» **Records for processing**

--- start ---

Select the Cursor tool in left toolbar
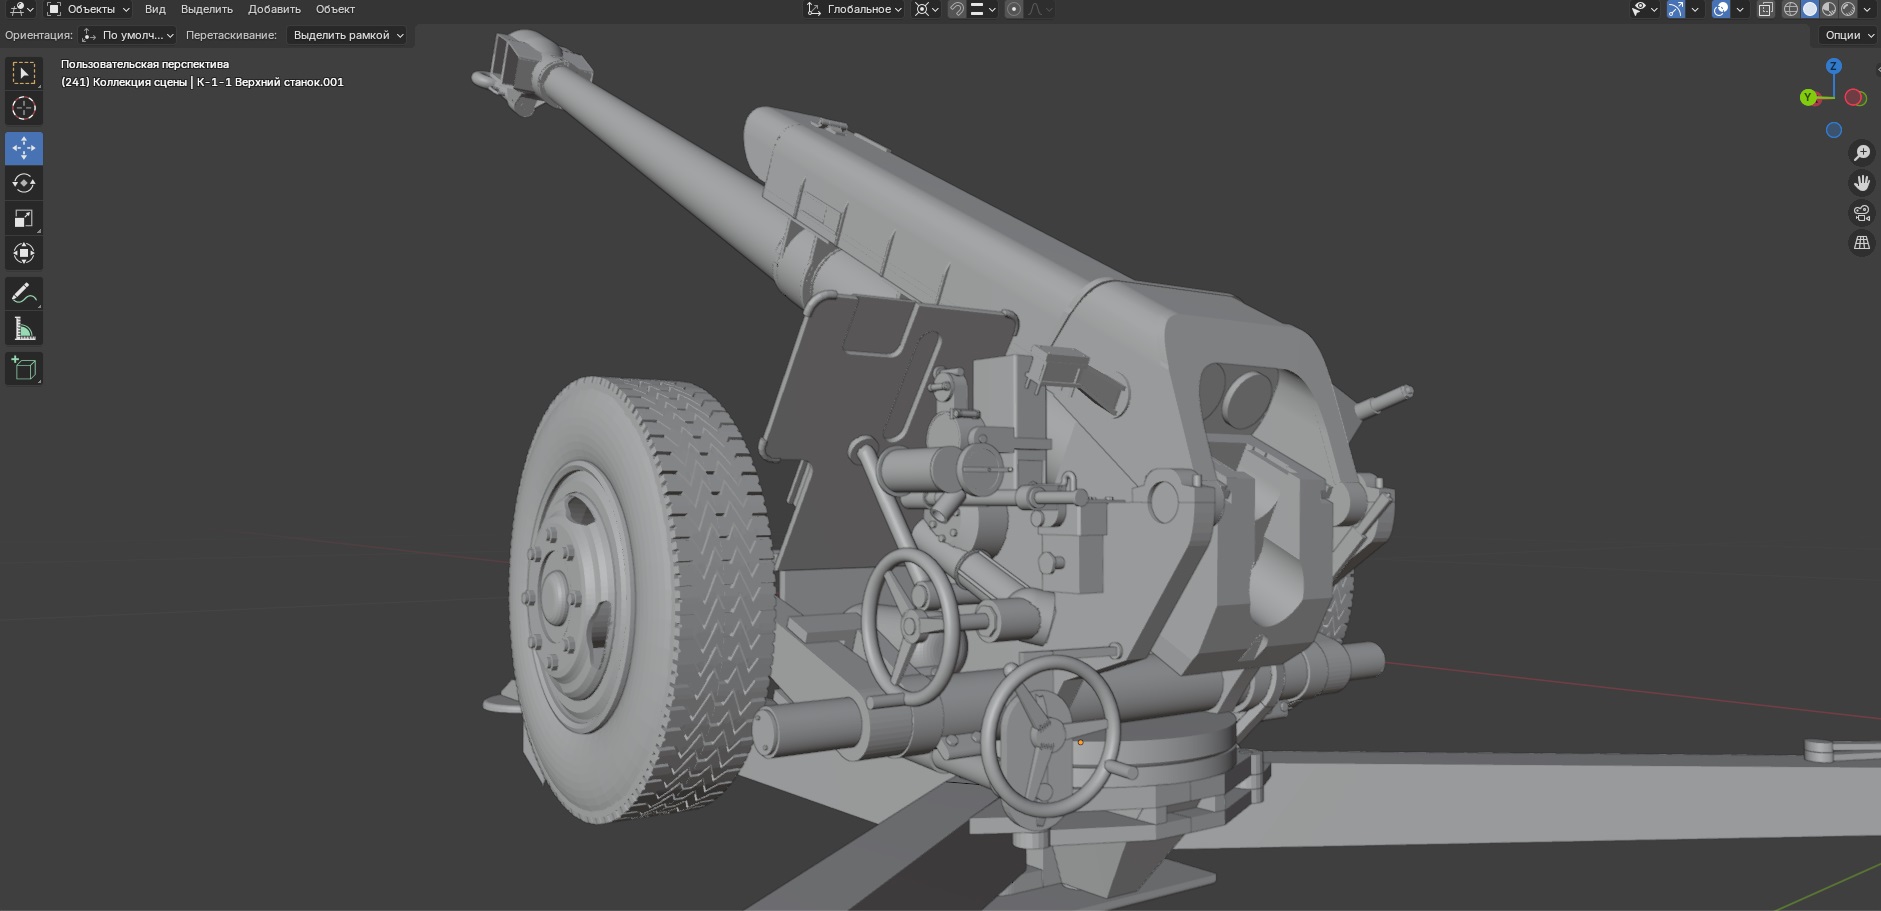1881x911 pixels. coord(24,108)
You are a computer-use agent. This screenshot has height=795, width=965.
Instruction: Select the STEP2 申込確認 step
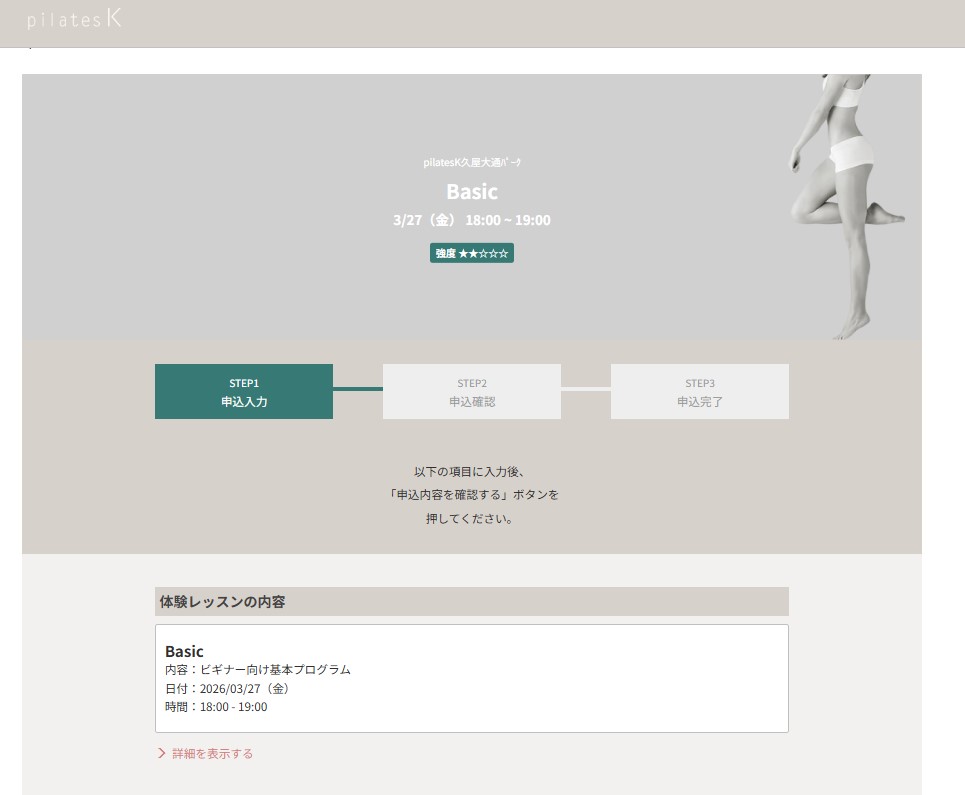point(472,392)
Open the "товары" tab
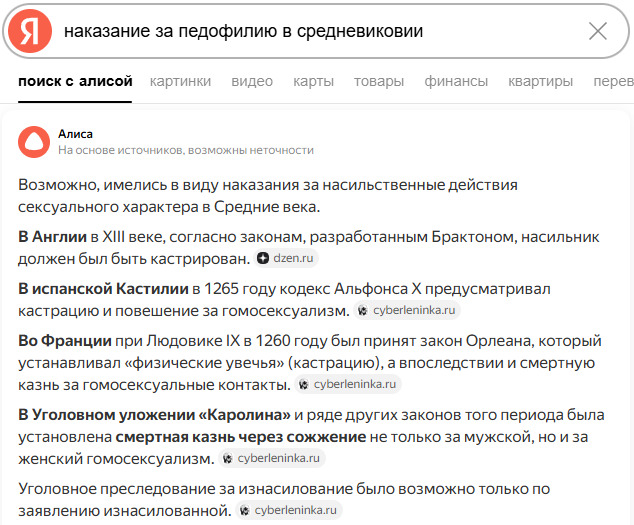 click(378, 81)
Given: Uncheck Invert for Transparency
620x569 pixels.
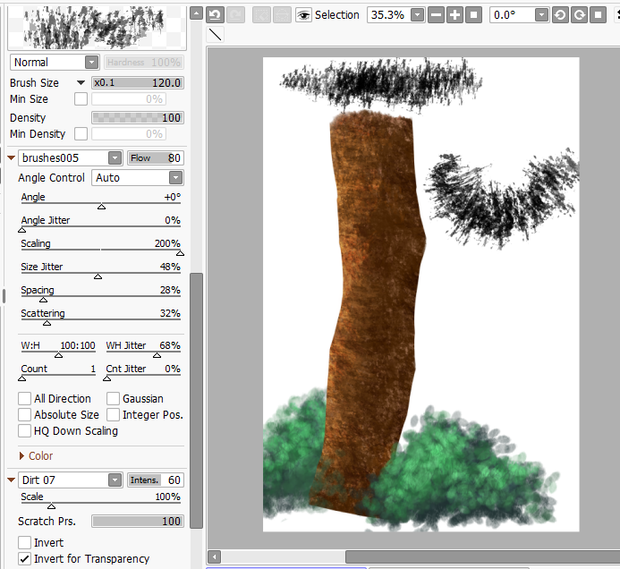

--- end ---

» **Requirements**
Return every one of the entries above word for word, leaving out the pictures.

» **Task solution**
Select the Cursor tool in left toolbar
1881x911 pixels. coord(24,108)
You are a computer-use agent. This screenshot has height=795, width=965.
Instruction: Select the STEP2 申込確認 step
point(472,392)
Open the "товары" tab
 click(378, 81)
Given: Uncheck Invert for Transparency
620x569 pixels.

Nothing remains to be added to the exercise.